#### Selected excerpt
· · · · ·

Chandragupta Acharya

1 year ago

I am glad you have raised this issue, which no one seems to be talking about. If rate cuts were a solution to low economic growth, why are western economies not reviving despite near zero interest rates? No has an answer to this.

Haresh Patel

1 year ago

There are several negative effects of rate cuts That are not taken into account. One is depositors get less interest which means they can spend less. The reduction in mortgage rate will actually cause house prices to go up more than offsetting the reduced rates. The already ridiculous inflation in house prices makes any reduction in mortgage rates meaningless. Economics is a pseudoscience perhaps worse than astrology. In a resource constrained economy financial manipulations do not produce any positive effects. It only shifts wealth from section of society to another usually in the wrong direction.

laxman guruvayur

1 year ago

It is interesting to read the article given by (Gurpur-fin analyst )about the present eco scenario and the action by RBI in reducing repo rate
The intl. oil price having come down has not made impact in our domestic transport fares/transportation of goods tariff and fuel price for vehicle owners.
Fin analysts and economists only give pep talks and write aricles which one can read and get satisfied to the extent.The Govt/RBI and MOF are just fooling around with the economy and not doing anything to curb inflation/hoarding and improvePDS.

· · · · ·

#### Entries provided
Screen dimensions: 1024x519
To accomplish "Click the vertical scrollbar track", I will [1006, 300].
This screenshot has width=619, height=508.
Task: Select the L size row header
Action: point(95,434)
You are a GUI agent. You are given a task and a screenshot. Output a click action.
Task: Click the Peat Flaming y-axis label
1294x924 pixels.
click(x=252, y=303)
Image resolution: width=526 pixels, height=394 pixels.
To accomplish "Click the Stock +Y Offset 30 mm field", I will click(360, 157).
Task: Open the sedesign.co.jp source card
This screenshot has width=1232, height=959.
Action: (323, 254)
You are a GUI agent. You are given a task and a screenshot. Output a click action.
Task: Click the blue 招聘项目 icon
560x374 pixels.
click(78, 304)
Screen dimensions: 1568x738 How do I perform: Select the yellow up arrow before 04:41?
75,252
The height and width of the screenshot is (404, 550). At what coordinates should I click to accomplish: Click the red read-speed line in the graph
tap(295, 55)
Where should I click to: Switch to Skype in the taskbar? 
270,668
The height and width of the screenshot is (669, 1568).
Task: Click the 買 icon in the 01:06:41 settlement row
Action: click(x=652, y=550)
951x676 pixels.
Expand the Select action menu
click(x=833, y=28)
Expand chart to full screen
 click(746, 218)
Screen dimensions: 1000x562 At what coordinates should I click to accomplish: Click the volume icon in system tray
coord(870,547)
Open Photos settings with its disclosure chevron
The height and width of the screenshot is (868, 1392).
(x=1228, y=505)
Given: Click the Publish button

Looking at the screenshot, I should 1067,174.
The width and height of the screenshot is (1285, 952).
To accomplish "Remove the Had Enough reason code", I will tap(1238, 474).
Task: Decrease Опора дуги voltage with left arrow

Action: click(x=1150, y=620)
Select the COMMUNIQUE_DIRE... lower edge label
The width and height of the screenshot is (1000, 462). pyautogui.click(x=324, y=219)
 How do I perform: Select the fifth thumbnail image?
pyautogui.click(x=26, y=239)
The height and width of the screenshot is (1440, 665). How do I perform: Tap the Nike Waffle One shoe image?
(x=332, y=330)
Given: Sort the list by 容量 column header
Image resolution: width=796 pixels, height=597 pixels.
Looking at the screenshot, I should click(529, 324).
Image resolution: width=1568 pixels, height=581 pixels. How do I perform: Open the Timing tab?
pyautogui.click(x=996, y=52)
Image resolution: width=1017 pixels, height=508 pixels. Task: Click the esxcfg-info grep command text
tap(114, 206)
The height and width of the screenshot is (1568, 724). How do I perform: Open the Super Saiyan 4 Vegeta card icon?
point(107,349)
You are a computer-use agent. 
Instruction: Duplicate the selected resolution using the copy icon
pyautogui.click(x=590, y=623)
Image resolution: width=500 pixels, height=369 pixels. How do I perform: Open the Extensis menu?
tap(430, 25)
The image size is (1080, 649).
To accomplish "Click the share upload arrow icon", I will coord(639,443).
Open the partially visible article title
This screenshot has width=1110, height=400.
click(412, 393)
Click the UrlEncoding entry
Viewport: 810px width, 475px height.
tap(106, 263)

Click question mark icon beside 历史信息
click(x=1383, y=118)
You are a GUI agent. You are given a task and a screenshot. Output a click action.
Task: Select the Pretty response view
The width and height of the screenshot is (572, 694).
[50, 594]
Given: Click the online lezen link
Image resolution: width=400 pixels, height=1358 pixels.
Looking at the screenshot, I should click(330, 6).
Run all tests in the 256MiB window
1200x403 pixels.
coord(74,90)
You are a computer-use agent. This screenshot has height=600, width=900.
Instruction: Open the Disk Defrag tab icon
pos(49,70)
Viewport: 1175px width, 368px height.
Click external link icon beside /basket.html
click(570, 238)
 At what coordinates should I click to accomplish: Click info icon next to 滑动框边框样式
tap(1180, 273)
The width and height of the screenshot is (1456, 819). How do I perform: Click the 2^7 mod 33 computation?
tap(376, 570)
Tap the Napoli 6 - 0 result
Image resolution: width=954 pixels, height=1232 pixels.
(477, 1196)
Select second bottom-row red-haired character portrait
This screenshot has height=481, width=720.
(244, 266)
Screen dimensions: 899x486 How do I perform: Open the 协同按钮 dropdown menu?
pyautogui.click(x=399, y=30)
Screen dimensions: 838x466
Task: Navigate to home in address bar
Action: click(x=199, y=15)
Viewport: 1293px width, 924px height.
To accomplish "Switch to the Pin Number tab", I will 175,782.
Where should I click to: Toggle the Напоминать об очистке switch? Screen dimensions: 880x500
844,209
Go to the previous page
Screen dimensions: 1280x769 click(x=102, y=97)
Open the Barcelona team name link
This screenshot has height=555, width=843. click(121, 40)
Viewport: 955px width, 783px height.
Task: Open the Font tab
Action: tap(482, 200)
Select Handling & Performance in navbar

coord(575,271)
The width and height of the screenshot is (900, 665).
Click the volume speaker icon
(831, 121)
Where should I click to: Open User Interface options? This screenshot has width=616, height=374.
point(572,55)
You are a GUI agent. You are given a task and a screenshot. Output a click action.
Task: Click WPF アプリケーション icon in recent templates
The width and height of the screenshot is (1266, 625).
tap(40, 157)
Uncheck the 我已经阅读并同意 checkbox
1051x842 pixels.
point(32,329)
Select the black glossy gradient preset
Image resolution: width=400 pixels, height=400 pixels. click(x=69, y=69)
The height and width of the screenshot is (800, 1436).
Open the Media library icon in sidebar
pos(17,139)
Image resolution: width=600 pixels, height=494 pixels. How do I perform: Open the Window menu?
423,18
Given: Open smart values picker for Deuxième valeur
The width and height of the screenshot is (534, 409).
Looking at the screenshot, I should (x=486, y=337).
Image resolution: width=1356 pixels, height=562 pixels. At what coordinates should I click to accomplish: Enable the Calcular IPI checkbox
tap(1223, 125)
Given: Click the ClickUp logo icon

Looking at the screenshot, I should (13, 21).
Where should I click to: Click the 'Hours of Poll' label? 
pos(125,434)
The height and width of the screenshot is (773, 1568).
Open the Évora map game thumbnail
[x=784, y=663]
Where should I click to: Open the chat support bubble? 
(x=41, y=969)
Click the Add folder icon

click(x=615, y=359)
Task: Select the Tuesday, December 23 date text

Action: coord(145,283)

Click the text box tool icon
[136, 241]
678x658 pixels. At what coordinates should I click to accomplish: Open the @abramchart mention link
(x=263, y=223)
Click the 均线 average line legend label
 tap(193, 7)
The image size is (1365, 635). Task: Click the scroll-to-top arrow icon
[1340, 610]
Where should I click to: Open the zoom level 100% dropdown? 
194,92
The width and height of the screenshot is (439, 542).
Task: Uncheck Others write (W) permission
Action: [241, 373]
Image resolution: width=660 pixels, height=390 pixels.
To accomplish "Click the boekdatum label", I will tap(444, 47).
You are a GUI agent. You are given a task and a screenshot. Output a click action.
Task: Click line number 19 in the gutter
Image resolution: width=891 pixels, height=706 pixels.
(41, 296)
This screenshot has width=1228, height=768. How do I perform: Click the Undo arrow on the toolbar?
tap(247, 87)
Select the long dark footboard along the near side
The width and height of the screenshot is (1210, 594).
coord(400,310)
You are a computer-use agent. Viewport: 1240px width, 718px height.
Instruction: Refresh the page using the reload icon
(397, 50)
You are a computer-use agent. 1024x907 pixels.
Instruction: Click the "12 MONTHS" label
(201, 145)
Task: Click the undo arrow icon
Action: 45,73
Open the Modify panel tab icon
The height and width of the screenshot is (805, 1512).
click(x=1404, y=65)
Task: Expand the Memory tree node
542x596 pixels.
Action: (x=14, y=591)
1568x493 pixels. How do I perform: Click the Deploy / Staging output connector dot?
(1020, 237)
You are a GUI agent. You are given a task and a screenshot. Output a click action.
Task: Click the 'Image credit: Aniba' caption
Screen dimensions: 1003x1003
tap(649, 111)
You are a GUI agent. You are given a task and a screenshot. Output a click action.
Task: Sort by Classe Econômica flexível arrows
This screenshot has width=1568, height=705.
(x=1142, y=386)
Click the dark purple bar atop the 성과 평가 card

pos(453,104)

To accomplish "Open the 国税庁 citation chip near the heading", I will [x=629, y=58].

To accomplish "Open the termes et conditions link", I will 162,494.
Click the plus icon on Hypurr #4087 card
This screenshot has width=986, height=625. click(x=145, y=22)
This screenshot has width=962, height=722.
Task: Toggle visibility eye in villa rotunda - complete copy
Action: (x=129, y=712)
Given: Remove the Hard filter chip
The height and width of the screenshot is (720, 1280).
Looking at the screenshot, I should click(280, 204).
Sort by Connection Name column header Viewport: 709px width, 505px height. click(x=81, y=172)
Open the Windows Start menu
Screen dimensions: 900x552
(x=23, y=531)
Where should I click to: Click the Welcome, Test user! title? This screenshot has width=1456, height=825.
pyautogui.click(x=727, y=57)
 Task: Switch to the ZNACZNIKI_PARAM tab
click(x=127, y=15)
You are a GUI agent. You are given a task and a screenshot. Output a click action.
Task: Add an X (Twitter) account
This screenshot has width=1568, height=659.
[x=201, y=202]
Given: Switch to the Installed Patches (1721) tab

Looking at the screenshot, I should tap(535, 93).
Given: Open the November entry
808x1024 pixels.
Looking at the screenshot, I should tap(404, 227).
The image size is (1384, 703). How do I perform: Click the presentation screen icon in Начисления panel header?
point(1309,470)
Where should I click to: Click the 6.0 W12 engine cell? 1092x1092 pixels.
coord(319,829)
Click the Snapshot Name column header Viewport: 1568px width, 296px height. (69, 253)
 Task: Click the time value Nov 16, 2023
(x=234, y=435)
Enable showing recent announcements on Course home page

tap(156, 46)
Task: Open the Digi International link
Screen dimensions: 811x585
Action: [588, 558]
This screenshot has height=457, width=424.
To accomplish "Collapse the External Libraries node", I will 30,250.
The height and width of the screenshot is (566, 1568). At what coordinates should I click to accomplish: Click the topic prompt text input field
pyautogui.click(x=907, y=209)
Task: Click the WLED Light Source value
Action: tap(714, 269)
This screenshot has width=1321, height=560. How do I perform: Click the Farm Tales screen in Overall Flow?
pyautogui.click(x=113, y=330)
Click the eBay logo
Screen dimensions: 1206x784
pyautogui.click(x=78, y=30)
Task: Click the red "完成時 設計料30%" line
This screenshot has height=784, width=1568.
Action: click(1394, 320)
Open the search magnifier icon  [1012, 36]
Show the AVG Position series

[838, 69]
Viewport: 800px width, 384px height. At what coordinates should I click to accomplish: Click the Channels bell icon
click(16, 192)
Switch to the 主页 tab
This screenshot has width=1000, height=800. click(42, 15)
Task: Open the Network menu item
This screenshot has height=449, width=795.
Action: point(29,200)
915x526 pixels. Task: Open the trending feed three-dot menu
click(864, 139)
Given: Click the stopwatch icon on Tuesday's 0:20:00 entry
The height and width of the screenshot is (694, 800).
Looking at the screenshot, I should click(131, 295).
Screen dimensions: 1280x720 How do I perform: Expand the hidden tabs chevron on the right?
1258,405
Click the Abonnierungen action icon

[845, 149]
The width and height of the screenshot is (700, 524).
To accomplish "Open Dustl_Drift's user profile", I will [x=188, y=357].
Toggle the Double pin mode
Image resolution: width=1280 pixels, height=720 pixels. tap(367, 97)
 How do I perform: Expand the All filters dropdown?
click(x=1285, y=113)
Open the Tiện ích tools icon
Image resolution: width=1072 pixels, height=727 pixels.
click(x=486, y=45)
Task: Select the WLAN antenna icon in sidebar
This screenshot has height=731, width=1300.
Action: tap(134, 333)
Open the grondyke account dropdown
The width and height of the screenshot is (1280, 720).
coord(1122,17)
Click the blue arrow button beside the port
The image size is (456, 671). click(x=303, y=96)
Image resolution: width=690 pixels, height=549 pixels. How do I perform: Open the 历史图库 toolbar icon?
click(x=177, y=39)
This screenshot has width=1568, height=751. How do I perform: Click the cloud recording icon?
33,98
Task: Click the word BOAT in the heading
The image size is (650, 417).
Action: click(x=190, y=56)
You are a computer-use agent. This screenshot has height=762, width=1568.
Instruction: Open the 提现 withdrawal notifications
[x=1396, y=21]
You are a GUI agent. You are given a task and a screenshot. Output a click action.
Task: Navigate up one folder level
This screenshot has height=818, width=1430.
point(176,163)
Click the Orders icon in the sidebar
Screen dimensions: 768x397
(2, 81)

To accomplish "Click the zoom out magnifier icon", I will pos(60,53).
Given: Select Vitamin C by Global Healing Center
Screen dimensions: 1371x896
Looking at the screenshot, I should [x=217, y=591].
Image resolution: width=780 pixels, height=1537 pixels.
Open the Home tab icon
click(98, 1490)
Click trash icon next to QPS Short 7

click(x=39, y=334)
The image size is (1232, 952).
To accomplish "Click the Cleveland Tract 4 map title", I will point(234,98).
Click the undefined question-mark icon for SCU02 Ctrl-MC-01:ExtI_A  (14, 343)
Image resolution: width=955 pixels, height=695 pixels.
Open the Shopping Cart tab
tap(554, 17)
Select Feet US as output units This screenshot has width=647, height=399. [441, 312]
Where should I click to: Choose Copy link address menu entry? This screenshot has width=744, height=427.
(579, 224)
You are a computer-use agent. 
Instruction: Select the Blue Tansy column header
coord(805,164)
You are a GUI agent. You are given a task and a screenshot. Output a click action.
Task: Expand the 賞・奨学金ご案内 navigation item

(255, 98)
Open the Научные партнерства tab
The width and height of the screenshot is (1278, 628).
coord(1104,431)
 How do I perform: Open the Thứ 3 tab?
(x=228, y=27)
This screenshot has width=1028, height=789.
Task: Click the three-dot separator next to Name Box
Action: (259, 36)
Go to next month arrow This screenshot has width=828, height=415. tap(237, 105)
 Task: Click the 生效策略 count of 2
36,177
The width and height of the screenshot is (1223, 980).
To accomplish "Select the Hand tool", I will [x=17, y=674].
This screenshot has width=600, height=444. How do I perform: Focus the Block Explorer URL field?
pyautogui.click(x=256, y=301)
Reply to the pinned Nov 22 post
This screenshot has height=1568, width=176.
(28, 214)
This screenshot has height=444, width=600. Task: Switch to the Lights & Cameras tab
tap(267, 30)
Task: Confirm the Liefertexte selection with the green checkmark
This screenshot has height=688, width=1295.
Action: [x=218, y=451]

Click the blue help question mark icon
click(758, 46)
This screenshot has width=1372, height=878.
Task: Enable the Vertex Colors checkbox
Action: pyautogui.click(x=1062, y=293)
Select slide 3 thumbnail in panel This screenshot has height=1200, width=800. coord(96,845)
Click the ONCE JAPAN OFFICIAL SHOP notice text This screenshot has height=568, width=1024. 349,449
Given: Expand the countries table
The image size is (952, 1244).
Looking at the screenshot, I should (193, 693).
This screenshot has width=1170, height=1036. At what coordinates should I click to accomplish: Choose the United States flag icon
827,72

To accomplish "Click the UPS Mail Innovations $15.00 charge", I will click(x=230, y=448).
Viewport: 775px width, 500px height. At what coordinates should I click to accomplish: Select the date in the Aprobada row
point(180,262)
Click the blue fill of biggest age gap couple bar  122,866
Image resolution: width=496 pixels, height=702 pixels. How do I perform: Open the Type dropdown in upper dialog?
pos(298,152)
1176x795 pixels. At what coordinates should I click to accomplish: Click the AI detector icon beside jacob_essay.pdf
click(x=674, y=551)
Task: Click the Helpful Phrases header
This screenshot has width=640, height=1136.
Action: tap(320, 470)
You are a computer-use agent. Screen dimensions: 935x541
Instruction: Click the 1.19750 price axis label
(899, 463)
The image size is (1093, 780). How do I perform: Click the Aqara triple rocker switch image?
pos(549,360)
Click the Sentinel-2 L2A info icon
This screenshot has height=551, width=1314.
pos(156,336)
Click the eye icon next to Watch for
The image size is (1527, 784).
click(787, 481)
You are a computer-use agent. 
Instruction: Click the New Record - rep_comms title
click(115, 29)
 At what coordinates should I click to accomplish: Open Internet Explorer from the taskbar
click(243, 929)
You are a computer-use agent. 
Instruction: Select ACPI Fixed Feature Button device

· · · · ·

#### Work to complete
[A] Reproduce the part of the reader comments on rate cuts that opens with the words "It is interesting" and closes with "inflation/hoarding and improvePDS.".
[B] In the reader comments on rate cuts, what does Haresh Patel say a reduction in the mortgage rate will do to house prices?
[C] Write what comes after the final sentence of the reader comments on rate cuts.
Nothing in the listing is needed here.

#### Task answers
[A]
It is interesting to read the article given by (Gurpur-fin analyst )about the present eco scenario and the action by RBI in reducing repo rate
The intl. oil price having come down has not made impact in our domestic transport fares/transportation of goods tariff and fuel price for vehicle owners.
Fin analysts and economists only give pep talks and write aricles which one can read and get satisfied to the extent.The Govt/RBI and MOF are just fooling around with the economy and not doing anything to curb inflation/hoarding and improvePDS.

[B] It will cause house prices to go up more than offsetting the reduced rates.

[C]
Reducing repo rate will have some sense if Banks pass on to customers for finance in retail loans.RBI Governor has failed in his promises when he took the saddle in Oct2013.

u k saluja

1 year ago

Extremely valid observations made pertaining to levy of tax on bank deposits which is perhaps the only way for senior citizens to keep their money safely for meeting their expenses for medical and other emergent requirements. Corporate deposits are absolutely unsafe and unrealiable looking at the winding up of companies like micro Technologies india ltd., Avon Corporation ltd., mumbai after collecting huge amounts as FDs and failure on the part of Unitech to pay even interest to their FD holders. Companies after collecting FDs are now seeking approval from CLB for extension of time in repayment of their matured FD claims thereby putting small investors to terrible financial hardships. Mca/clb/liquidators should help small investors in settling claims on top most priority after selling assets of such wound up companies. Thanks.

Anand Vaidya

1 year ago

Fully agree with the points you raise.

Certainly TDS & advance IT is the foulest of all that the gov has done. Must be removed immediately.

Also there must be a cap on bank charges such as NEFT, fines etc. Banks are fleecing customers in the name of "charges"

Vinayak Bhimrao Mudholkar

1 year ago

EMI = earnest monthly instalments? or equated monthly instalments

nginx

1 year ago

Not even a year ago, SBI's highest interest rate on FD/RD was 9%. Now within 12 months, that rate has come down to 7.5%. Only 7.25% for a 1 year deposit. So a 150-175 basis point rate cut has happened within a very short term. After taxes (30.9%), a 1 year term deposit will give 5% only.

Do the banks really think anybody should deposit their hard earned money at those rates? They must be crazy. I believe it's time to move our money to other asset classes. Banks will learn the hard way when deposits stop rolling in.